Le seul moyen d'avancer était d'ouvrir la porte de l'horloge, et de l'inverser pour que l'aiguille aille dans le sens antihoraire. Au bout de quelques minutes, Light pouvait observer la maison être construite par des hérissons. Le temps se déroulant en sens inverse, les murs étaient détruits, et Light pouvait continuer son chemin. Après avoir été attaqué par un sphinx qui lui avait posé une énigme complexe, le châtain était arrivé à un banquet singulier. Light était impressionné par la multitude de détails présent : chaque feuille, chaque arbre, chaque brin d'herbe avait nécessité un effort de la part de L. Light sourit en contemplant le chapelier fou et le lièvre de mars en grande discussion. Il avait échoué de nombreuses fois à cette étape, mais avait rapidement découvert le moyen de s'en sortir : il devait prouver au chapelier que ces paradoxes n'en étaient pas. L'existence même de chapelier se basant sur ces paradoxes, il disparaissait peu après. Light devait ensuite prouver au lièvre de mars que les paradoxes du chapelier étaient bel et bien des paradoxes. Cette épreuve était très difficile car le lièvre avait assisté au raisonnement de Light et réutilisait ses arguments contre lui. Il devait donc faire attention à ce que les preuves qu'il apportait au chapelier soient réfutables, mais que ce dernier n'arrive pas à les réfuter.

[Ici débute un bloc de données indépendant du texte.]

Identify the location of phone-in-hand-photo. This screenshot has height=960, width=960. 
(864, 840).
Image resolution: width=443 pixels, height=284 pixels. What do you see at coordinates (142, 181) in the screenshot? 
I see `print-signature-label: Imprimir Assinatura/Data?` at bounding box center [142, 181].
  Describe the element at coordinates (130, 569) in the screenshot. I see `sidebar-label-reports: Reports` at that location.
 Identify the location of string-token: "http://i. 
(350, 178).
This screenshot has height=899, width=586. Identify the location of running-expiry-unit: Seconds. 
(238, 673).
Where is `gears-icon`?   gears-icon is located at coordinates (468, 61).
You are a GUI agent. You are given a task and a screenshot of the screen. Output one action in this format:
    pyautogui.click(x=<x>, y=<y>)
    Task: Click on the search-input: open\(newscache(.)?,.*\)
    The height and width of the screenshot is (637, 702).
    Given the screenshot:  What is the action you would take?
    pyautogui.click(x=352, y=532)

Light arrivait ensuite à une autre épreuve, qu'il n'avait jamais réussi à franchir. Il se retrouvait perdu dans la forêt, et croisait le chat de Cheshire. Les deux discutaient, mais à chaque fois, peu importe ce que Light disait, ce dernier disparaissait dans un écran de fumée. Si L ne venait pas le récupérer, Light serait resté perdu, à errer pour l'éternité dans cette forêt. Light n'était cependant pas complexé. Après tout, L non plus n'avait pas réussi à arriver jusqu'à sa salle des contrôles. Il se targuait d'avoir des pièges encore plus subtils que ceux de L et….
Les jumeaux se regardèrent, ébahis, mais reprirent rapidement un visage de marbre. Ils venaient de sortir une distorsion dans le sixième sens. Et cette distorsion n'était pas marron verdâtre, comme les autres humains, mais d'un blanc éblouissant et très puissant. Un possesseur du Don était dans l'orphelinat. Et les jumeaux ne croyaient pas aux coïncidences.
Quelqu'un toqua à la porte. Light reconnut l'aura de Lucille, la Matrone.
« Un certain « professeur Dumbledore » veut vous voir ».
Je sais, je suis vicieux de vous laisser un tel cliffhanger !
Le A level, pour ceux qui se le demandent, est l'équivalent britannique du Baccalauréat.